The rebels, who now call themselves the New Forces, accuse the government of training up militias and reinforcing the army.

They say a return to war is possible and they are ready to defend themselves.

The BBC's Paul Welsh in Abidjan says that although both sides say they want to rebuild the country, there is little trust between them.

It is not just the rebels who are disillusioned, our correspondent adds - except for the president's party, the political groups who negotiated the peace deal feel it is not going well.

However, political opponents to President Gbagbo say suspending ministers now is too much too soon.

Weapons

The rebels launched a campaign to overthrow Mr Gbagbo a year ago. Hundreds were killed in the initial uprising, and thousands more died in the violence that followed.

The conflict split the country into a mostly Christian and animist, government-held south, and a mainly Muslim, rebel-controlled north.

The nine rebel ministers made up almost a quarter of the power sharing government set up by a peace conference near Paris in January.

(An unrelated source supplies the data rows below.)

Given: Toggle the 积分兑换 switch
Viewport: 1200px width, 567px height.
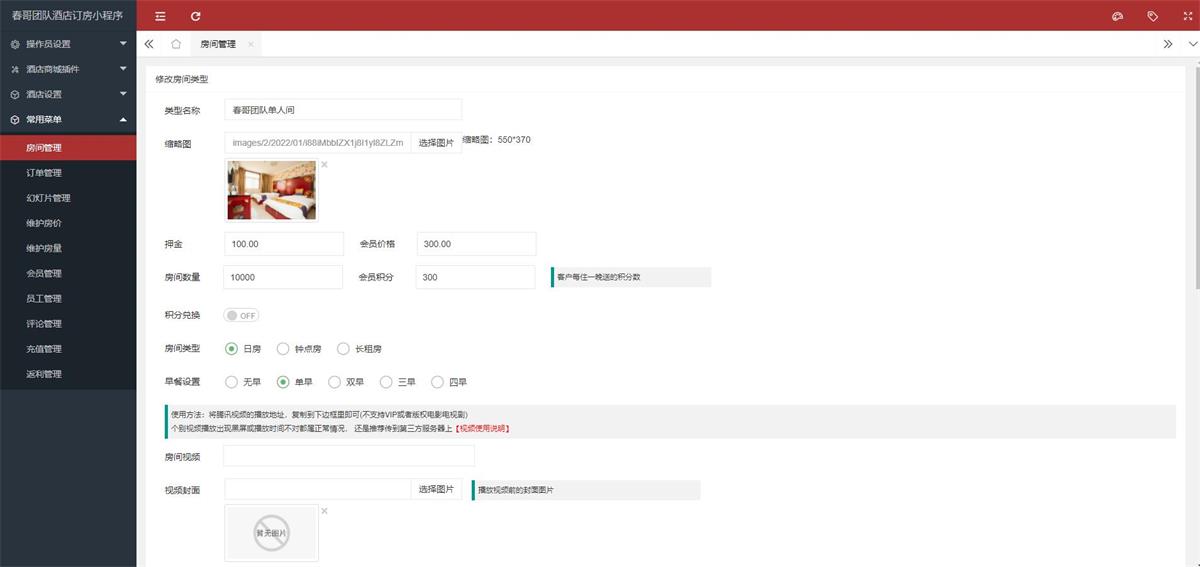Looking at the screenshot, I should tap(241, 315).
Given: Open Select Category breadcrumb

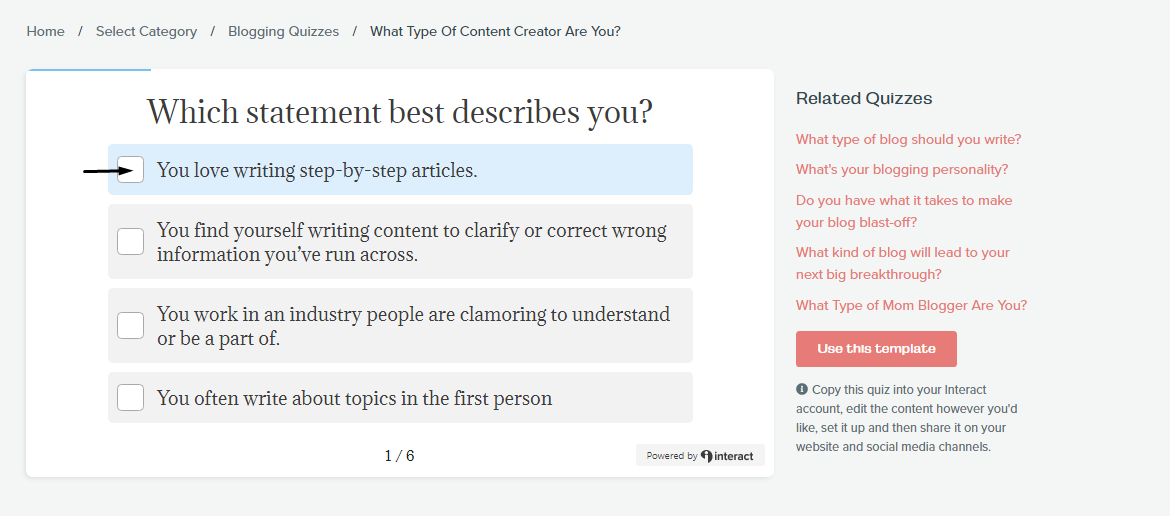Looking at the screenshot, I should coord(146,31).
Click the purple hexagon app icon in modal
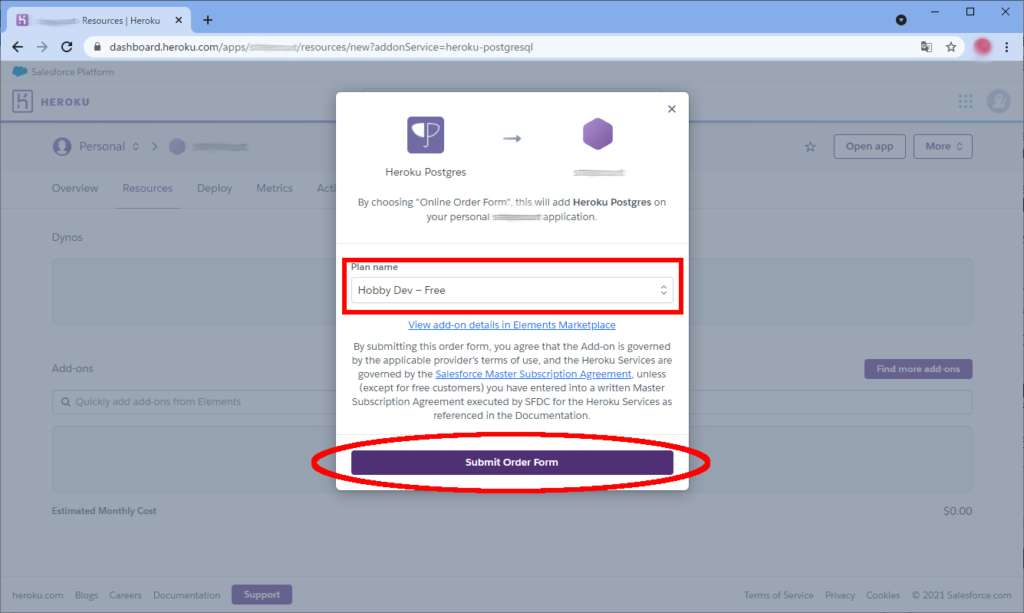 (x=597, y=135)
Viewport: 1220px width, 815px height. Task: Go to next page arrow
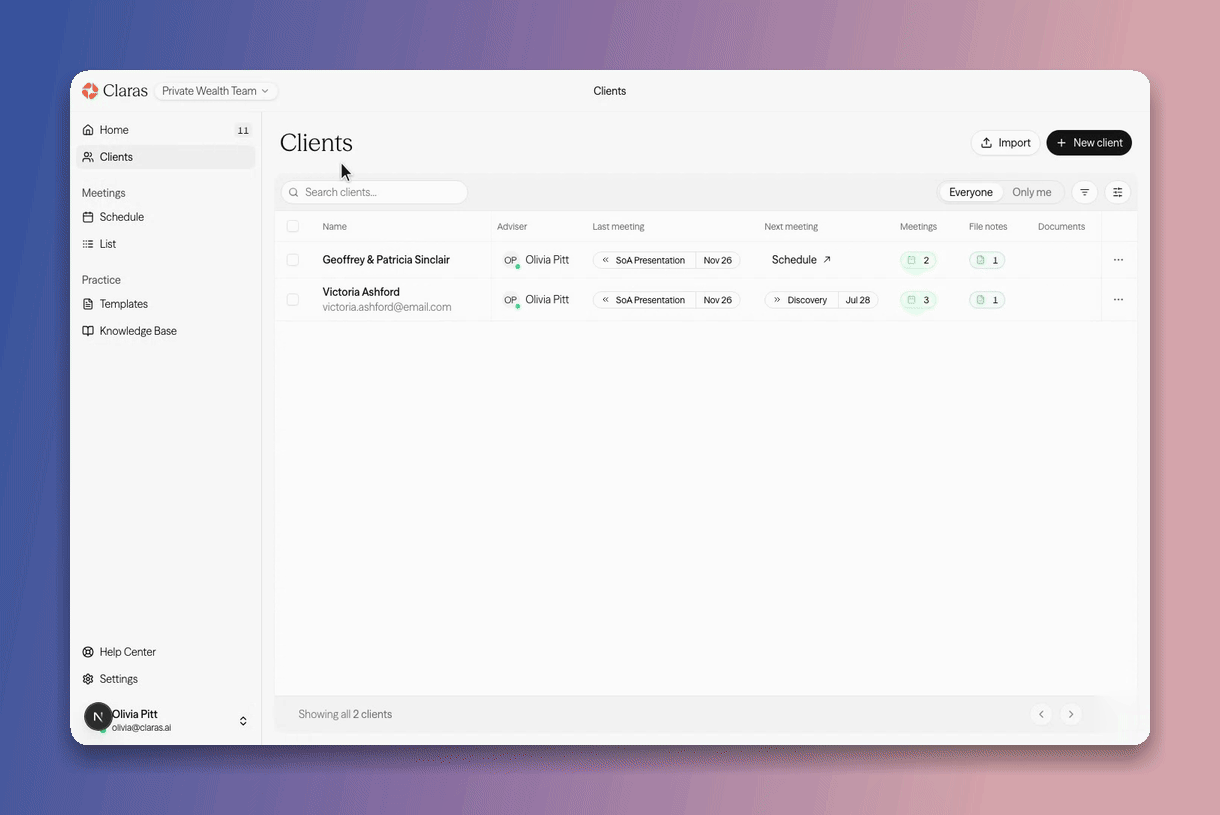tap(1071, 714)
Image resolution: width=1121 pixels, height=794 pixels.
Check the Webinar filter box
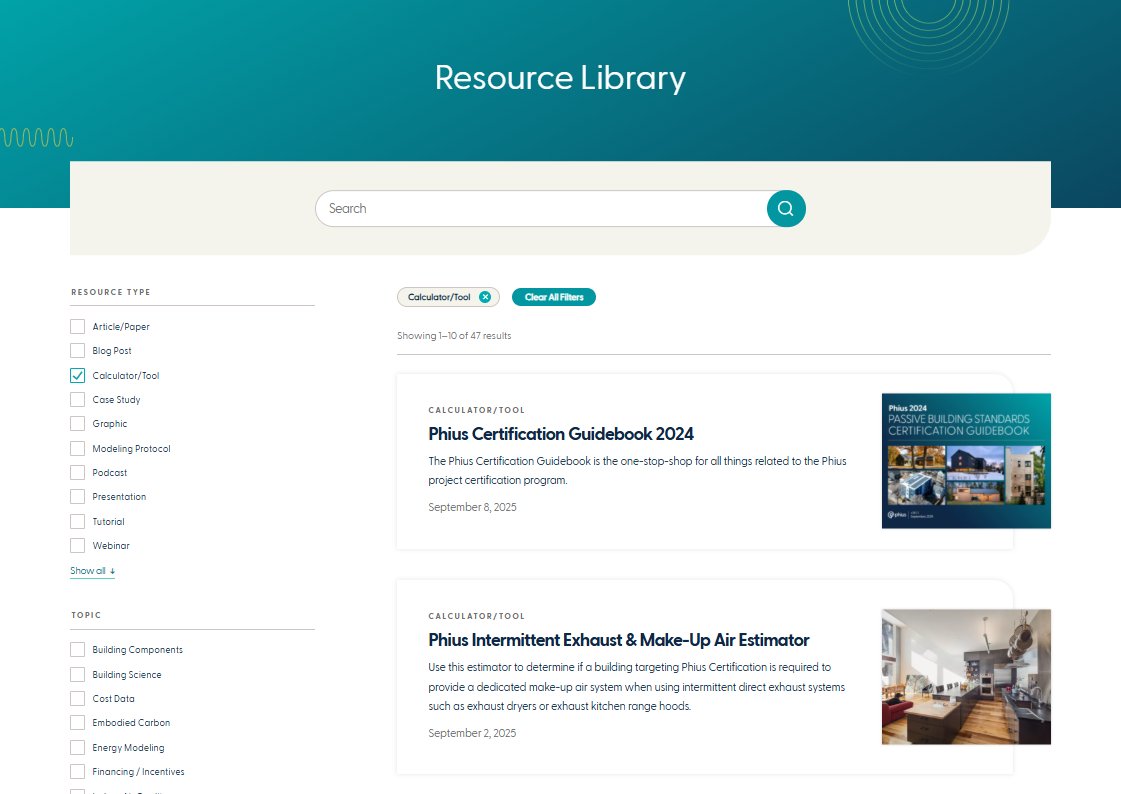click(77, 545)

Rebel leader Guillaume Soro says Mr Gbagbo is acting without consulting them and refuses to allow them to appoint their own staff.

"New Forces have done their best to implement this accord, but we have a president who does not believe in the accord, and who is doing all he can to find artificial obstacles," Mr Soro told BBC Afrique.

For its part, the government accuses the former rebels, who control the north of Ivory Coast, of undermining peace efforts by refusing to hand in their weapons.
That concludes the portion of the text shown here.